Parallel Quasi-Newton Methods

Updated 27 August 2025

Parallel quasi-Newton methods are a class of algorithms that extend traditional secant updates using block and multisecant formulations to capture richer curvature information.
They employ action-constrained, asynchronous, and distributed strategies to compute Hessian approximations and preconditioners efficiently on modern parallel hardware.
Key benefits include reduced CPU time and improved scalability, making these methods effective in applications like machine learning, variational inference, and scientific computing.

Parallel quasi-Newton methods are a class of algorithms for smooth unconstrained optimization and large-scale nonlinear systems that exploit parallel architectures to accelerate the computation and/or application of quasi-Newton matrix updates or preconditioners. These methods generalize the sequential secant equation updates of traditional quasi-Newton schemes to multivector (block, multisecant, or action-constrained) formulations, and reengineer storage, update, and application steps to enable efficient parallelization. The class includes both deterministic and stochastic variants, block-memory and limited-memory structures, and methods for both single-objective and multiobjective problems, as well as line-search, trust-region, and asynchronous or distributed computing environments.

1. Block, Multisecant, and Subspace Quasi-Newton Updates

Traditional quasi-Newton methods such as BFGS, DFP, or SR1 enforce a secant equation along a single direction per iteration, yielding a rank-one update to the Hessian or its inverse. Parallel quasi-Newton methods generalize this by enforcing the secant/interpolation condition on a subspace or set of directions—often captured by collective gradient and iterate difference blocks. The update seeks a new approximate Hessian $B_{k+1}$ or inverse $H_{k+1}$ such that:

For Hessian approximation: $B_{k+1} S_k = Y_k$
For inverse: $H_{k+1} Y_k = S_k$

where $S_k$ and $Y_k$ are $n \times q$ matrices containing multiple step and gradient difference vectors from recent iterations.

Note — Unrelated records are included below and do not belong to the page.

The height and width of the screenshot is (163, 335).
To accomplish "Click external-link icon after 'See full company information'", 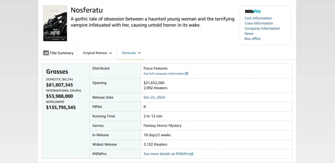I will (x=187, y=74).
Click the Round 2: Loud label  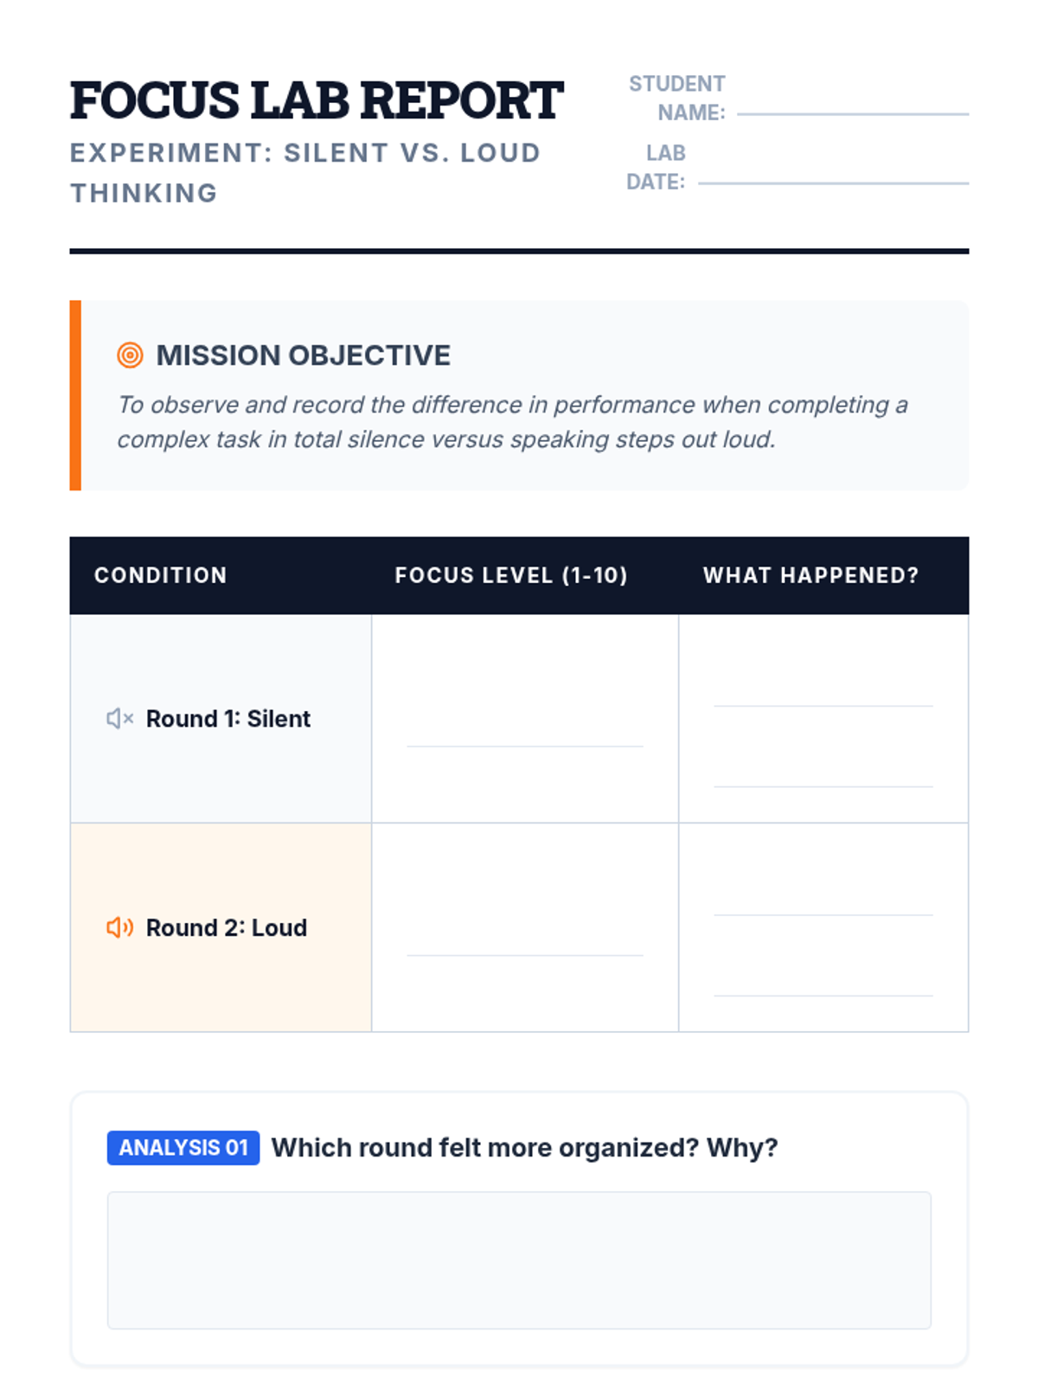(227, 928)
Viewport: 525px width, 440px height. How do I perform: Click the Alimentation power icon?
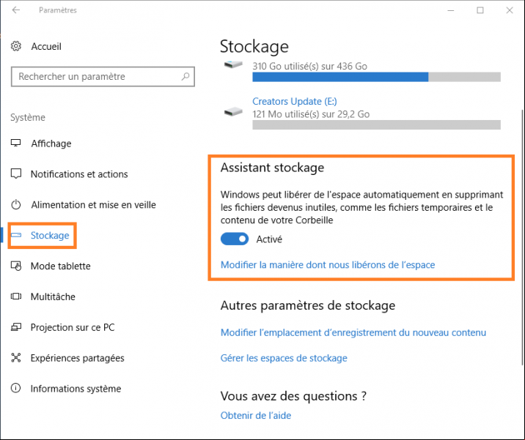coord(15,204)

This block multi-secant approach populates the curvature model with richer information per update, improving the quality of search directions and preconditioners, and is inherently suitable for parallel computation (e.g., forming $S_k$ via batch or multi-threaded gradient computations) (Lee et al., 9 Apr 2025, Gower et al., 2014, Gao et al., 2016).

Block update formulas depend on solving a constrained minimization—typically a least-change or minimal-norm adjustment—subject to the subspace secant condition and symmetry:

$B_{k+1} = B_k + \underbrace{\left( Y_k - B_k S_k \right) M_k^{-1} \left( Y_k - B_k S_k \right)^\top}_{\text{low-rank update}},$

with $M_k$ a carefully chosen block matrix (e.g., $M_k = S_k^\top B_k S_k$ ). When symmetry or positive definiteness are not preserved automatically, symmetrization and additional perturbations (e.g., diagonal shifts) are applied to restore them. The full-matrix or operator form of these updates is highly amenable to parallel BLAS-3 operations (Lee et al., 9 Apr 2025, Gao et al., 2016).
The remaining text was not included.